Dan, mereka yang dekat dengan Allah itu sangat senang begadang malam untuk menikmati lamanya sujud dan berdiri (sewaktu salat) di hadapan Allah.
Dengan demikian, adanya zikir menjadi jalan bagi tumpahan hati kita kepada Tuhan Semesta Alam. Bayangkan seandainya zikir tidak ada, bagaimana kita dapat menjalin hubungan dengan Allah setiap saat? Bukankah kekasih selalu ingin berdekatan dengan kekasihnya? Bukankah yang ditakuti oleh kekasih adalah saat putus hubungan dengan sang kekasihnya itu?
Di sinilah letak korelasi antara ibadah dan umur manusia dalam Islam, karena ibadah-ibadah yang Allah perintahkan bersifat seumur hidup.
Ibadah Haji, Idul Fitri, dan Idul Adha adalah ibadah tahunan.
Ada ibadah bulanan, Yaumul Ibad, yaitu puasa 3 hari di setiap pertengahan bulan Hijriyah.

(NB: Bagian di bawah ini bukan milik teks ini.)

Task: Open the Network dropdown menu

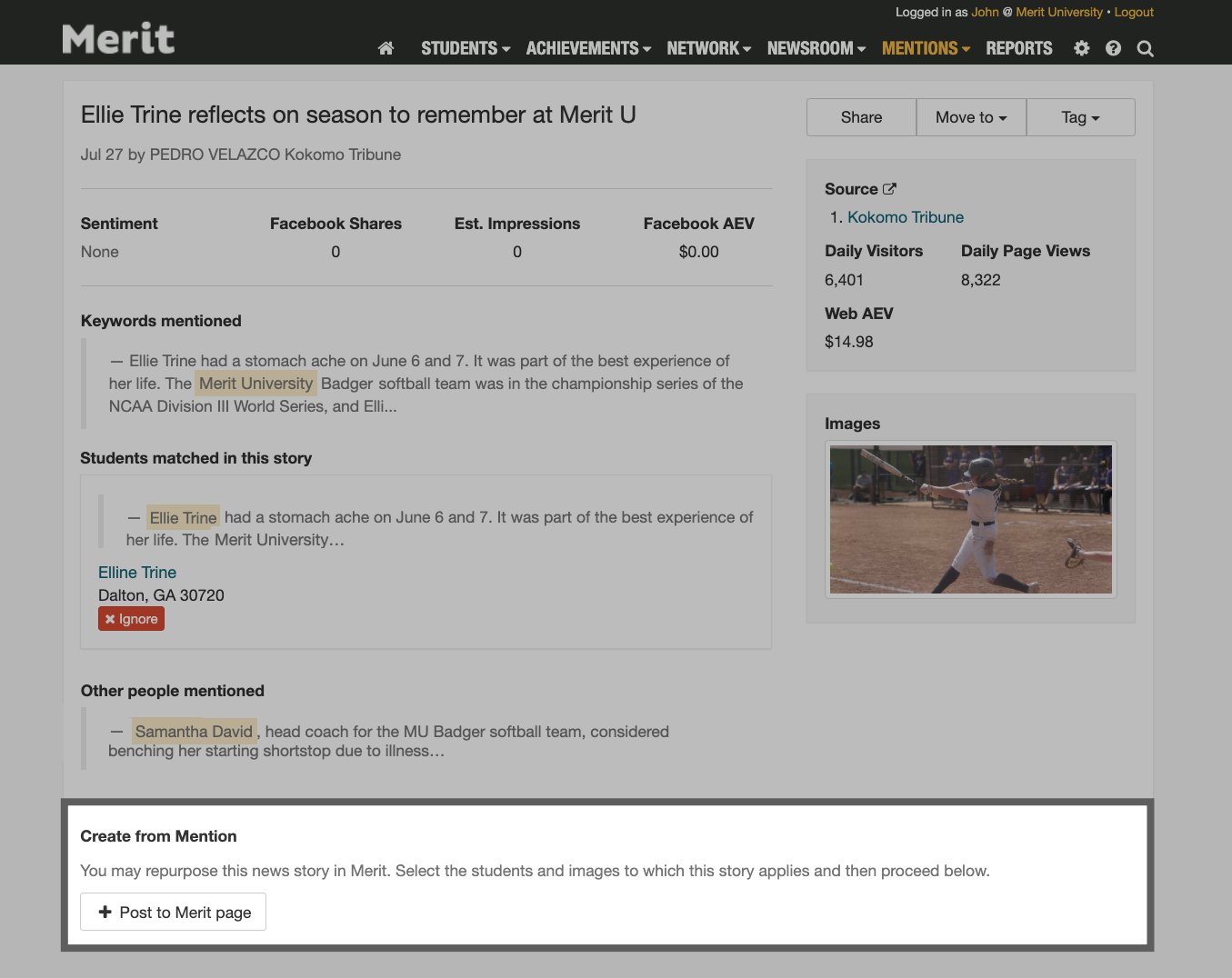Action: pos(708,48)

Ibadah mingguan adalah salat Jumat. Dan, salat lima waktu merupakan ibadah harian dengan 'terminal kontrolnya' adalah salat Duha dan salat Tahajud.

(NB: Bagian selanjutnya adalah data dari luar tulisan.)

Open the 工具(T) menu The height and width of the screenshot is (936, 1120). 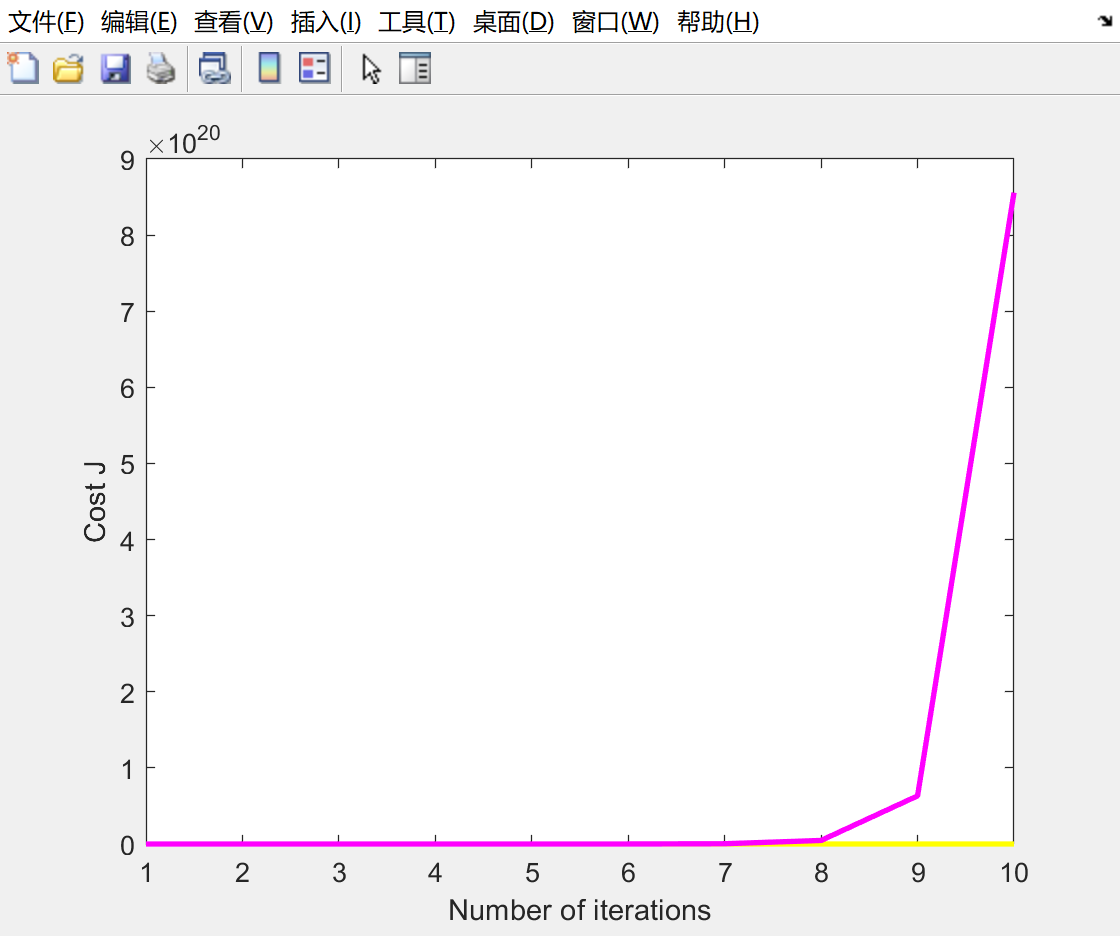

Ada juga ibadah yang dilakukan setiap saat, di mana pun, kapan pun, dan bagaimana pun. Kita dapat melaksanakannya setiap detik, setiap helaan napas, dan setiap denyut jantung. Itulah zikrullah yang dimaksud di dalam surah Al-Baqarah ayat 152:
"Ingatlah (zikir) kepada-Ku, Aku pun akan ingat kepadamu,"

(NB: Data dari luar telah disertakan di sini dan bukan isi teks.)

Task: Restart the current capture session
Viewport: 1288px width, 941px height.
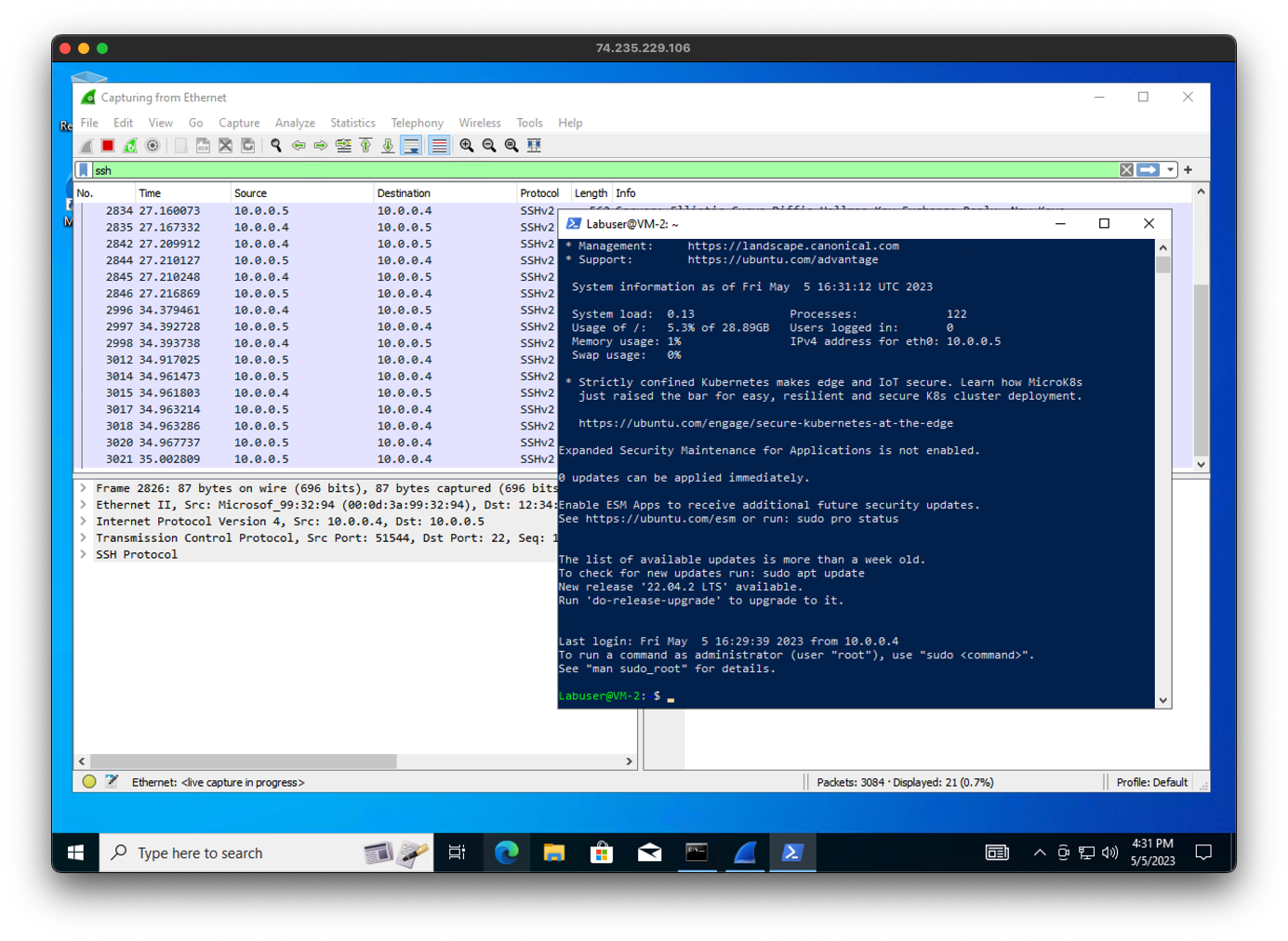Action: click(130, 145)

Kita menyebut nama Allah dan Dia pun menyebut nama kita. Bukankah kita bangga seandainya seorang presiden Indonesia menyebut-nyebut nama kita.
Nah, bagaimana lagi kalau pencipta langit dan bumi, yang mengatur alam semesta bersama bilun-bilun galaksi yang tunduk dalam kekuasaan-Nya, kemudian Dia menyebut-nyebut nama kita?
Pada akhirnya, rambu-rambu yang Allah tetapkan sebagai petunjuk hidup manusia bermuara dari dua hal, yaitu Al-Qur'an dan sunnah Rasulullah.